── Data to process

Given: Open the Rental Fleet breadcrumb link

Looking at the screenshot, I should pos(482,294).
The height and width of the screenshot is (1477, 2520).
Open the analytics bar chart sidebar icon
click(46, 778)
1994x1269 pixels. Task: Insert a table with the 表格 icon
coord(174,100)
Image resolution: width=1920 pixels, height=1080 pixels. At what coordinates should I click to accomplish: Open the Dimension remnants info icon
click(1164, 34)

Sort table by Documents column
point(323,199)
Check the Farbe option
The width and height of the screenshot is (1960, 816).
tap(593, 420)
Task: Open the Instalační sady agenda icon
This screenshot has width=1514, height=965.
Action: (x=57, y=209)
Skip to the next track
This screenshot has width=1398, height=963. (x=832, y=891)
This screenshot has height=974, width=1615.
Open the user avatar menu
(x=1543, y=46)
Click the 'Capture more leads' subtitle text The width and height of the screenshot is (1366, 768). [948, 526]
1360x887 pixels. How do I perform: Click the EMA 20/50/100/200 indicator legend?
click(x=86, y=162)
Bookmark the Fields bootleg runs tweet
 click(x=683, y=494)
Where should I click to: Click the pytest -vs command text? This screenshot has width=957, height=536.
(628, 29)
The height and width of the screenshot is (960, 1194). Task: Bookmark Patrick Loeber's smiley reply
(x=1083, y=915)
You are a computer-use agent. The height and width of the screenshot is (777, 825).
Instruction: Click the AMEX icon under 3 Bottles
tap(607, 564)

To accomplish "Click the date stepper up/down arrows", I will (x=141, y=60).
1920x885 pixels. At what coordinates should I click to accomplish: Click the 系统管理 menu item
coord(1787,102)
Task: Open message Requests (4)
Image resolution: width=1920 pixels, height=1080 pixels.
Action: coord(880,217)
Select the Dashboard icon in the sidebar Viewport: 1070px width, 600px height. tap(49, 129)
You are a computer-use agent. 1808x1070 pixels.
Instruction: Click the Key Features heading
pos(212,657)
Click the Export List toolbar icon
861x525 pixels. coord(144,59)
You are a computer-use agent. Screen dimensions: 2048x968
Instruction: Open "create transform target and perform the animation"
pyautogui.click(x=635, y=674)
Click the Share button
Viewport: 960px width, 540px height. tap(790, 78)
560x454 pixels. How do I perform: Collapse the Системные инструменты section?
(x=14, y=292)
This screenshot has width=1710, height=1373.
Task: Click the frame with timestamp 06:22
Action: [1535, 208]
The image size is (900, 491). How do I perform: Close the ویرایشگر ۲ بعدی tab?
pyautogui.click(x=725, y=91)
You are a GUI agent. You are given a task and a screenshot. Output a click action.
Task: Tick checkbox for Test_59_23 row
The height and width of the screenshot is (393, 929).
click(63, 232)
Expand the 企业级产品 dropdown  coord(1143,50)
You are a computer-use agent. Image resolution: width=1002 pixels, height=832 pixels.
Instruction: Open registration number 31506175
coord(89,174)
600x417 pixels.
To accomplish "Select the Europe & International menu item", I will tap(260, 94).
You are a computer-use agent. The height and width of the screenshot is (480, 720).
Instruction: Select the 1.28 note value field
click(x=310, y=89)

────

Quote all of the data above verbatim, line for line.

Response to this exercise ▸
Given: Open the Rental Fleet breadcrumb link

Looking at the screenshot, I should pos(482,294).
The height and width of the screenshot is (1477, 2520).
Open the analytics bar chart sidebar icon
click(46, 778)
1994x1269 pixels. Task: Insert a table with the 表格 icon
coord(174,100)
Image resolution: width=1920 pixels, height=1080 pixels. At what coordinates should I click to accomplish: Open the Dimension remnants info icon
click(1164, 34)

Sort table by Documents column
point(323,199)
Check the Farbe option
The width and height of the screenshot is (1960, 816).
tap(593, 420)
Task: Open the Instalační sady agenda icon
This screenshot has width=1514, height=965.
Action: (x=57, y=209)
Skip to the next track
This screenshot has width=1398, height=963. (x=832, y=891)
This screenshot has height=974, width=1615.
Open the user avatar menu
(x=1543, y=46)
Click the 'Capture more leads' subtitle text The width and height of the screenshot is (1366, 768). [948, 526]
1360x887 pixels. How do I perform: Click the EMA 20/50/100/200 indicator legend?
click(x=86, y=162)
Bookmark the Fields bootleg runs tweet
 click(x=683, y=494)
Where should I click to: Click the pytest -vs command text? This screenshot has width=957, height=536.
(628, 29)
The height and width of the screenshot is (960, 1194). Task: Bookmark Patrick Loeber's smiley reply
(x=1083, y=915)
You are a computer-use agent. The height and width of the screenshot is (777, 825).
Instruction: Click the AMEX icon under 3 Bottles
tap(607, 564)

To accomplish "Click the date stepper up/down arrows", I will (x=141, y=60).
1920x885 pixels. At what coordinates should I click to accomplish: Click the 系统管理 menu item
coord(1787,102)
Task: Open message Requests (4)
Image resolution: width=1920 pixels, height=1080 pixels.
Action: coord(880,217)
Select the Dashboard icon in the sidebar Viewport: 1070px width, 600px height. tap(49, 129)
You are a computer-use agent. 1808x1070 pixels.
Instruction: Click the Key Features heading
pos(212,657)
Click the Export List toolbar icon
861x525 pixels. coord(144,59)
You are a computer-use agent. Screen dimensions: 2048x968
Instruction: Open "create transform target and perform the animation"
pyautogui.click(x=635, y=674)
Click the Share button
Viewport: 960px width, 540px height. tap(790, 78)
560x454 pixels. How do I perform: Collapse the Системные инструменты section?
(x=14, y=292)
This screenshot has width=1710, height=1373.
Task: Click the frame with timestamp 06:22
Action: [1535, 208]
The image size is (900, 491). How do I perform: Close the ویرایشگر ۲ بعدی tab?
pyautogui.click(x=725, y=91)
You are a GUI agent. You are given a task and a screenshot. Output a click action.
Task: Tick checkbox for Test_59_23 row
The height and width of the screenshot is (393, 929).
click(63, 232)
Expand the 企业级产品 dropdown  coord(1143,50)
You are a computer-use agent. Image resolution: width=1002 pixels, height=832 pixels.
Instruction: Open registration number 31506175
coord(89,174)
600x417 pixels.
To accomplish "Select the Europe & International menu item", I will tap(260, 94).
You are a computer-use agent. The height and width of the screenshot is (480, 720).
Instruction: Select the 1.28 note value field
click(x=310, y=89)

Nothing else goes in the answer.